Diabetes Type I...Insulin Therapy (cont.)

Transplantation is not without risk. Both the surgery itself and the immunosuppression that must occur afterwards pose significant risks to the patient. For these reasons, the kidney and pancreas are usually transplanted at the same time. At present, there is disagreement about whole pancreas transplantation in patients not currently requiring kidney transplantation. The issue of whether the benefits outweigh the risks in these patients is under debate. There is also a chance that diabetes will occur in the transplanted pancreas. Selectively transplanting islet cells is an interesting alternative to whole pancreas transplantation. However, the concern over rejection remains. Attempts to disguise the islet cells in tissues that the body won't reject (for example, by surrounding the islet cells by the patient's own cells and then implanting them) are underway. In addition, researchers are exploring artificial barriers that can surround the islet cells, provide protection against rejection, and still allow insulin to enter the bloodstream.

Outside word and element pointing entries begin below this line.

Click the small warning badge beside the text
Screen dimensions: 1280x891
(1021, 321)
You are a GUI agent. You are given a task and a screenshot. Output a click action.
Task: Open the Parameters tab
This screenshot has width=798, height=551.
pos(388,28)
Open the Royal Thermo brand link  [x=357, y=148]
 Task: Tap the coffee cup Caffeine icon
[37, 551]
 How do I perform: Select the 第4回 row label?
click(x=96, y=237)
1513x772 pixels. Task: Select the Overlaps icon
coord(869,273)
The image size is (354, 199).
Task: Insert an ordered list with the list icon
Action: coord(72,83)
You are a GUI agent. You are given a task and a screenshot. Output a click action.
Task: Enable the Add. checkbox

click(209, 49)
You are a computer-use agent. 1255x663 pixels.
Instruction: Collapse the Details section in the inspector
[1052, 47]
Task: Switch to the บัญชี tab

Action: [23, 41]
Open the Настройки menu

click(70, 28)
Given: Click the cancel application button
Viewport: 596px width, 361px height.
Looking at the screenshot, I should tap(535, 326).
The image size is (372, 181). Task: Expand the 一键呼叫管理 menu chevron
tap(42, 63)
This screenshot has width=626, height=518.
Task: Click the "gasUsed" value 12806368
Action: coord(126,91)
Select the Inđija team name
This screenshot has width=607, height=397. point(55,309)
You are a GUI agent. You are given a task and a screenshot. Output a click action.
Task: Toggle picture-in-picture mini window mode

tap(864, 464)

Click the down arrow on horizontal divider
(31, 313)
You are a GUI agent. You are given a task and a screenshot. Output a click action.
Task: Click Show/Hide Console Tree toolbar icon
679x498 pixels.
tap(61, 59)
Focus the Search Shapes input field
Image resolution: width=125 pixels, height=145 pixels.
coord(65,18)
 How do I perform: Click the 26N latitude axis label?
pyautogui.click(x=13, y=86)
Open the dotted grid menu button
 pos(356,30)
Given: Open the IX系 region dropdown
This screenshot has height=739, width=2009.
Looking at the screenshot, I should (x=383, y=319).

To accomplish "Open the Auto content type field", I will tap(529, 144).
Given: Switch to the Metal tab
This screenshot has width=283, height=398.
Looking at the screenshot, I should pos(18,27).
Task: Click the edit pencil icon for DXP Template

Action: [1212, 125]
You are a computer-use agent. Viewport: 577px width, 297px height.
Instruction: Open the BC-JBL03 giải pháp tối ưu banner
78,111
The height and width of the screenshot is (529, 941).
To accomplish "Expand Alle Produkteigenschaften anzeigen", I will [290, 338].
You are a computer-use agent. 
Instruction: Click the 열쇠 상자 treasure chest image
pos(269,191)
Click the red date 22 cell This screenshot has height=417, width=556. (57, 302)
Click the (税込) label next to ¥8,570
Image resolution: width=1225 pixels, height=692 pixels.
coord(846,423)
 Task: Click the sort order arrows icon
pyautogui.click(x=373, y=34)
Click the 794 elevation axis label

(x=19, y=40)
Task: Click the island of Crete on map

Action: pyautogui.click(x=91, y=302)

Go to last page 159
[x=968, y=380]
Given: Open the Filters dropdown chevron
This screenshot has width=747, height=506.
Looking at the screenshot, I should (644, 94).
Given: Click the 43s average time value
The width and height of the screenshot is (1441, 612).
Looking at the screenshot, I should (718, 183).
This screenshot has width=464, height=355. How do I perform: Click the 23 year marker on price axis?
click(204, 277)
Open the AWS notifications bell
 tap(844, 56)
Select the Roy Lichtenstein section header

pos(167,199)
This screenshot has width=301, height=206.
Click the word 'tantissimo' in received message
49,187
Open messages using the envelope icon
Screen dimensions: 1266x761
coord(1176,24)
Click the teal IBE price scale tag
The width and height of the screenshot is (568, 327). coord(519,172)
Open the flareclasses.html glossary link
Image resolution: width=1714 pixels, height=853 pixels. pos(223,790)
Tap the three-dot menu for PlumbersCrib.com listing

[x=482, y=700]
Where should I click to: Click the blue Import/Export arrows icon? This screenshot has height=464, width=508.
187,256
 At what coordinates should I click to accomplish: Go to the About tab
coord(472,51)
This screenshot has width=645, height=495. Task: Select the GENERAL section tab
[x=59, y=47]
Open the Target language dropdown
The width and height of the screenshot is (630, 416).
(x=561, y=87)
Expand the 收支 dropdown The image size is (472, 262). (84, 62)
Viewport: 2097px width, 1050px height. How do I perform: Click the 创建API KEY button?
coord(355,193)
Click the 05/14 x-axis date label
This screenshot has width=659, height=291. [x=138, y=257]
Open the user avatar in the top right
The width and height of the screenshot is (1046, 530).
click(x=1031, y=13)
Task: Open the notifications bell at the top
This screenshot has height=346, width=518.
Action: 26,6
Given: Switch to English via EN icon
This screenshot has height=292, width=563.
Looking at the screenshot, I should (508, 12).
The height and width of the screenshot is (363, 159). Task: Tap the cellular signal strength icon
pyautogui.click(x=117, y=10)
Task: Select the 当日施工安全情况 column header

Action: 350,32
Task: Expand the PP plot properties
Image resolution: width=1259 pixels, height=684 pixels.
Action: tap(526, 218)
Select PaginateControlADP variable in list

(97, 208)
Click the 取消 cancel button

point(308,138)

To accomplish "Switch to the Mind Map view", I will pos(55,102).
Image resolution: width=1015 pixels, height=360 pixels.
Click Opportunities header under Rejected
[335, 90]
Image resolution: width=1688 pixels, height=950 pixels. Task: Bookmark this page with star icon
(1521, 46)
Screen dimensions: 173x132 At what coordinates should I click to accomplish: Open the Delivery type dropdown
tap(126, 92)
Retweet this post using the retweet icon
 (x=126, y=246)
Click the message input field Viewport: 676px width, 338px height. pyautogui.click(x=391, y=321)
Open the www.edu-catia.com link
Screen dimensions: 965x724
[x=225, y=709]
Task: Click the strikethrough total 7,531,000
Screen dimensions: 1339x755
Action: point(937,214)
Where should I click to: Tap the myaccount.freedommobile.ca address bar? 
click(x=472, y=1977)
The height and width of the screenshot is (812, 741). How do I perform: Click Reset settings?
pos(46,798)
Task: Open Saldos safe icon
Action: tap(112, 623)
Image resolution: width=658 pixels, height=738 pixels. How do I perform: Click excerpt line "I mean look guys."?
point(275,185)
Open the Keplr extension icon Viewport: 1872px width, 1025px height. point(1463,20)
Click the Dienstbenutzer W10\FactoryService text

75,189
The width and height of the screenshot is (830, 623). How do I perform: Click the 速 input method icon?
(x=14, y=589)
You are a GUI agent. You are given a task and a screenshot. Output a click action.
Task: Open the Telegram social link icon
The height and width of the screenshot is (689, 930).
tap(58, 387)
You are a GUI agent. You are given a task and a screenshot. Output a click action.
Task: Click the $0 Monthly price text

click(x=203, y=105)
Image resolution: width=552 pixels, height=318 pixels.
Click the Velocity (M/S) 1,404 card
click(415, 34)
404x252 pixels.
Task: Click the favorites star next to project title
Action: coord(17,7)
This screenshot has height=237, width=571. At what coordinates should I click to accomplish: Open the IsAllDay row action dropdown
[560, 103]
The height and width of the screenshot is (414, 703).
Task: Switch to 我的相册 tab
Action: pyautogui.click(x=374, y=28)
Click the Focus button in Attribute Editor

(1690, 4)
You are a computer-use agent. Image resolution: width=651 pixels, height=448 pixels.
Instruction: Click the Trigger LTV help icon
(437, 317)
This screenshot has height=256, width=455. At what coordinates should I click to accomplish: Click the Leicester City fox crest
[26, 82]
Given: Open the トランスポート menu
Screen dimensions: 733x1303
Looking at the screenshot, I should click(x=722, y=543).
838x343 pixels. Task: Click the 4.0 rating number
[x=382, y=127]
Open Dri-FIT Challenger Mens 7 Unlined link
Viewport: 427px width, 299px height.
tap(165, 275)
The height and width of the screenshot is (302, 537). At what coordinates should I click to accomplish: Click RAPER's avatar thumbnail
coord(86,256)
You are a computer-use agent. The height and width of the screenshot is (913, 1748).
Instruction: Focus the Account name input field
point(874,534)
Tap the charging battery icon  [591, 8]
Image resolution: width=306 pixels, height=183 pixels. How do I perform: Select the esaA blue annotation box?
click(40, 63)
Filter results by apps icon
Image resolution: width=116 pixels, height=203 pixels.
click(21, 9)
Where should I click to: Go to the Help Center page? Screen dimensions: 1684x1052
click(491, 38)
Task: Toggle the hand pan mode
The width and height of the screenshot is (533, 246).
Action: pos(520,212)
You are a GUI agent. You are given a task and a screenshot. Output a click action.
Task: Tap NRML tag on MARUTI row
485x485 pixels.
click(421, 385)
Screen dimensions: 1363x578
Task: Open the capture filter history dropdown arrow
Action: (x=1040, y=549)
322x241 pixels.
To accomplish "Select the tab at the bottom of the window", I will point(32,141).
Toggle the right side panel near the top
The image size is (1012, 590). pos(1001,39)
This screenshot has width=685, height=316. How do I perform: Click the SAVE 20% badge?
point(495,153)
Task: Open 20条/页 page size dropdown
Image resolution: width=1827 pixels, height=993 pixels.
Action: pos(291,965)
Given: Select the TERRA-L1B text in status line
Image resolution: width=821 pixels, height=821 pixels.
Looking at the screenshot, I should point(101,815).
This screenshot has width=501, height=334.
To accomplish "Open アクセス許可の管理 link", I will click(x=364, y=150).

The next few years promise to be an exciting time in diabetes care. The options for insulin therapy continue to grow and methods for insulin delivery continue to become more refined. While research continues to expand in this area, one thing remains constant. Achieving the best blood sugar control possible remains the ultimate goal. We now know, beyond a doubt, that good blood sugar control minimizes the long-term complications of diabetes, including blindness, nerve damage, and kidney damage. While insulin therapy is a necessity for patients with type 1 diabetes, it can also give patients the opportunity for healthy and productive lives.